El único argumento que el obispo expuso como elemento definitivo para convencer a sus interlocutores en el Vaticano de la responsabilidad de la guerrilla en la masacre fue el esquema lógico del «cui podrest»: «Puesto que no conozco a los autores intelectuales de este delito», explicó con determinación el presidente de los obispos salvadoreños, «creo que hay que recurrir al sentido común. ¿A quién ha dañado el asesinato de los jesuitas? ¿Al FMLN o al gobierno? Está claro que dañó al gobierno. Por el contrario, fue una victoria política para el FMLN, dado que en el extranjero se acusa de este delito al gobierno, a los militares. Pero en El Salvador nos preguntamos: si este hecho solo ha provocado daños al gobierno y provecho al FMLN, ¿quién pudo ser el autor?».
Las demás argumentaciones se presentaban como deducciones en forma de silogismos, aderezadas con consideraciones sobre los vicios y los delitos del comunismo internacional. Según Tovar Astorga, Ellacuría y sus hermanos, atacados por los sectores de la ultra-derecha oligárquica como simpatizantes de la guerrilla (pocos días antes de la masacre una radio relacionada con el gobierno había pedido explícitamente la muerte del rector), en realidad habían sido asesinados por los marxistas, porque Ellacuría había aceptado dialogar con el presidente Arturo Cristiani, con la intención de agilizar el frágil proceso para salir de la guerra civil. «En la URSS, Cuba y Nicaragua», añadía el obispo con comparaciones, en su opinión, clarividentes, «siempre ha habido purgas en los partidos comunistas. Cuando una persona deja de ser útil a la ideología marxista, es aniquilada. Forma absolutamente parte de los métodos de la práctica comunista: aniquilar a quienes ya no sirven».

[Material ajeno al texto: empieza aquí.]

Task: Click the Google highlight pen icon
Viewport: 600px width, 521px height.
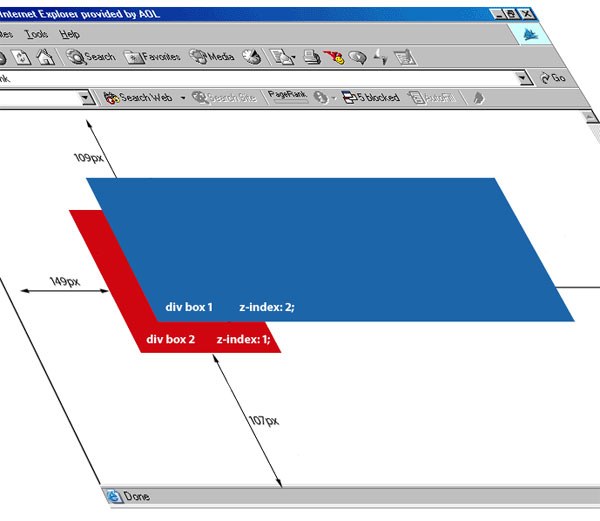Action: pos(478,97)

El caso de la «misión» del obispo Tovar Astorga representa el «modus operandi» con el que los círculos eclesiásticos se ocuparon y condicionaron durante mucho tiempo las relaciones entre la Santa Sede y el catolicismo latinoamericano. Entre juegos de grupúsculos y complicidades creadas con base en afinidades ideológicas. Una mezcla que, a veces, opacó la mirada con la que en esos años el Vaticano veía las convulsiones y tragedias de América Latina. «Si en la Europa oriental el perseguidor es normalmente un ateo, el drama de América Latina es que el opresor es un hermano cristiano», dijo en una entrevista publicada también en la revista 30Giorni en la primavera de 1993 el Prepósito general de los jesuitas Peter-Hans Kolvenbach para explicar el vertiginoso significado del martirio que sufrieron sus hermanos asesinados en El Salvador.